Numéro d'arrêt : 65695
Numéro NOR : CETATEXT000007746690 ?
Identifiant URN:LEX : urn:lex;fr;conseil.etat;arret;1989-11-20;65695 ?

Analyses :

RJ1 COMMUNE - FINANCES - BIENS - CONTRATS ET MARCHES - BIENS DES COMMUNES - DOMAINE PRIVE - CONTENTIEUX - COMPETENCE JUDICIAIRE - Expulsion d'un agent municipal du logement appartenant au domaine privé de la commune qu'il avait été autorisé à occuper après sa mise à la retraite (1).

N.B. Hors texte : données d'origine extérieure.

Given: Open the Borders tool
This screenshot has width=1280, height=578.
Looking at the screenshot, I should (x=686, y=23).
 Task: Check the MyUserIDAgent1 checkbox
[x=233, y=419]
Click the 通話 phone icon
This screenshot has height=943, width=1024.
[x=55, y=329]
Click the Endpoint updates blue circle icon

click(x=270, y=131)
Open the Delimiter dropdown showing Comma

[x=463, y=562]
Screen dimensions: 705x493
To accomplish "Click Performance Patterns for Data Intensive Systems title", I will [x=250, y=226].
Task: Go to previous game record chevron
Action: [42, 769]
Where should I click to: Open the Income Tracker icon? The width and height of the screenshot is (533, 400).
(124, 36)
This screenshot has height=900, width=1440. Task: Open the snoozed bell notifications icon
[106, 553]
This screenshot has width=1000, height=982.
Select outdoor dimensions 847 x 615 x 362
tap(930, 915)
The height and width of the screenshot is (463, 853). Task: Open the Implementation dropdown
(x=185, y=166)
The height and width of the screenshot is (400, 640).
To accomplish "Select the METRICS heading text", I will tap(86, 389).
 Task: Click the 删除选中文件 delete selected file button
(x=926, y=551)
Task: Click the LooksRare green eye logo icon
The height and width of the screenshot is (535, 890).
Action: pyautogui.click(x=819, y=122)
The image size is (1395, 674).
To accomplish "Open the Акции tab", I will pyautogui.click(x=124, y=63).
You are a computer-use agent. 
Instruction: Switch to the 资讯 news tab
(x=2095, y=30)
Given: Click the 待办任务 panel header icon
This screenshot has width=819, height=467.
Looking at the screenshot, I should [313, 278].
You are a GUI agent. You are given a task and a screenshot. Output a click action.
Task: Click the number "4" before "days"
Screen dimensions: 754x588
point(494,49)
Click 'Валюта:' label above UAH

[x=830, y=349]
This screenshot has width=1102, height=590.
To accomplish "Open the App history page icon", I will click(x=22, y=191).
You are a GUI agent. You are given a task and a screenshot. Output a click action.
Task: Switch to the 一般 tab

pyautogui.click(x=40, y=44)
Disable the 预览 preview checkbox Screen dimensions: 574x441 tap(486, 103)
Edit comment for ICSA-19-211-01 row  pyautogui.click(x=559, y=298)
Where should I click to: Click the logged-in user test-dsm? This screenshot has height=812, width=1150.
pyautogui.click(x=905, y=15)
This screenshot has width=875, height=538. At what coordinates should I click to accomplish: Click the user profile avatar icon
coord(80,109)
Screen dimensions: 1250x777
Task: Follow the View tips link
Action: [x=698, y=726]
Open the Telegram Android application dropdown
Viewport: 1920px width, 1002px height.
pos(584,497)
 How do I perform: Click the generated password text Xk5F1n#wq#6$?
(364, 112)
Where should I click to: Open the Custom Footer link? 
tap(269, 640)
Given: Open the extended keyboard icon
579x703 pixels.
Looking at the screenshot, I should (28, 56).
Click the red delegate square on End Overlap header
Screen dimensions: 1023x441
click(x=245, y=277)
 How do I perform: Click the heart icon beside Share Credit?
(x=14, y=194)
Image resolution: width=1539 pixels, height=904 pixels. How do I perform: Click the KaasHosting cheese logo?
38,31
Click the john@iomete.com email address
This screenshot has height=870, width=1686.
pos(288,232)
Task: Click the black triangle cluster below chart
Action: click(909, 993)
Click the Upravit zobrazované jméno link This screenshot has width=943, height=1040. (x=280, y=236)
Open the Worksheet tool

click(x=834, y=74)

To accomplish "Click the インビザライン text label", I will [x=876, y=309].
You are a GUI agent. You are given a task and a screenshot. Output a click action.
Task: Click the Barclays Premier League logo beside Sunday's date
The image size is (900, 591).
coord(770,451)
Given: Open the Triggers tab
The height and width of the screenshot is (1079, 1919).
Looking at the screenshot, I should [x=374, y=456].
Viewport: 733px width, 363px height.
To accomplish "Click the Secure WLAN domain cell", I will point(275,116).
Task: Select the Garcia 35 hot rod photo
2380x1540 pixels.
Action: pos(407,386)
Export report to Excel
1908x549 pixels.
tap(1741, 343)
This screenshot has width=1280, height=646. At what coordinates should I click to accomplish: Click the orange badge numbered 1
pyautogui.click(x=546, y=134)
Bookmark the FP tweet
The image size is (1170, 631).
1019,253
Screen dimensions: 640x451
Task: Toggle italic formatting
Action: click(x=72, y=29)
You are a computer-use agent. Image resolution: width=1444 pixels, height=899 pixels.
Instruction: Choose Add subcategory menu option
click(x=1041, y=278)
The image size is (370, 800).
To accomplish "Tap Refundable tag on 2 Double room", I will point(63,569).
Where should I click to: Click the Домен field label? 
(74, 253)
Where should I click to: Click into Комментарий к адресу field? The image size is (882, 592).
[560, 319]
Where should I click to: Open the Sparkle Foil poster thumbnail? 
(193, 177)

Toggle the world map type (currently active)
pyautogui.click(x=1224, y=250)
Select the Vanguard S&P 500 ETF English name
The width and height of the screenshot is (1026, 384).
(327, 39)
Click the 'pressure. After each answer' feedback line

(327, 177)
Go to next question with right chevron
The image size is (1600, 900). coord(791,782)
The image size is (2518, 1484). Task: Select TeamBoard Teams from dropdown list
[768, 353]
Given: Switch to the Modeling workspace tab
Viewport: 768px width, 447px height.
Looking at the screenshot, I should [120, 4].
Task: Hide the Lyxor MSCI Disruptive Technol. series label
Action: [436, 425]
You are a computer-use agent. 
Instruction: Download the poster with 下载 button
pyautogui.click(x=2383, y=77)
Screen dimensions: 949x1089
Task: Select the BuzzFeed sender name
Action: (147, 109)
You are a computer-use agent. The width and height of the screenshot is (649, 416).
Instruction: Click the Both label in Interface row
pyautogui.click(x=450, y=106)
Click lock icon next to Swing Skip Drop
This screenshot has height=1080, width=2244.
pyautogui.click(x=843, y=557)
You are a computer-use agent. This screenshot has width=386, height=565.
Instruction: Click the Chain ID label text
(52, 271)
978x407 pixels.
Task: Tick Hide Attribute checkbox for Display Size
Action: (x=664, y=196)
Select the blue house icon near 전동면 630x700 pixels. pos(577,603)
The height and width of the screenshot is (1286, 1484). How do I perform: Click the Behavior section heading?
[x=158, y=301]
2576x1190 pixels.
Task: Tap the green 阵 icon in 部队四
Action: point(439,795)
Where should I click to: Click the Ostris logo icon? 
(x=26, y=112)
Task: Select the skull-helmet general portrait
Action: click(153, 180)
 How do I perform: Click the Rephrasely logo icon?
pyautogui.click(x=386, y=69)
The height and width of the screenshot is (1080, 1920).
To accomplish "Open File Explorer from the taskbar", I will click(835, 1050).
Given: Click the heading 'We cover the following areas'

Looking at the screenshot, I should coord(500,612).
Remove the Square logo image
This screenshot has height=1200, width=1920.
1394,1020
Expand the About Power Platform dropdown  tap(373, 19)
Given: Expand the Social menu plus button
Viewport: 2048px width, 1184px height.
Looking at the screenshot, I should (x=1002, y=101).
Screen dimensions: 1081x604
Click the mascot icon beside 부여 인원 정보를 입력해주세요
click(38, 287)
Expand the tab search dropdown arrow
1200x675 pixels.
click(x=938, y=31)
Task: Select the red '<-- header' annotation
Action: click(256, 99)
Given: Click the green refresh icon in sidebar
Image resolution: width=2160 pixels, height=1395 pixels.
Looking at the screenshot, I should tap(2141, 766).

16-04-02-01-04-01, 17-03-02-02-01-015, 24-02-03-02-02, 36-10-10 Les dispositions par lesquelles les autorités municipales ont, après la mise à la retraite d'un agent municipal, autorisé l'intéressé à se maintenir dans un logement appartenant au domaine privé de la commune, ont fixé le montant de l'indemnité d'occupation par un contrat qui ne contient aucune clause exorbitante du droit commun, enfin ont décidé de mettre fin à cette occupation et de l'expulser, constituent des actes de gestion du domaine privé de la commune et échappent, par suite, à la compétence de la juridiction administrative.

RJ1 COMPETENCE - REPARTITION DES COMPETENCES ENTRE LES DEUX ORDRES DE JURIDICTION - COMPETENCE DETERMINEE PAR UN CRITERE JURISPRUDENTIEL - DOMAINE - DOMAINE PRIVE - OCCUPATION DU DOMAINE PRIVE - Autorisation d'occupation - Logement appartenant au domaine privé de la commune - Occupation par un agent municipal après sa mise à la retraite - Compétence judiciaire (1).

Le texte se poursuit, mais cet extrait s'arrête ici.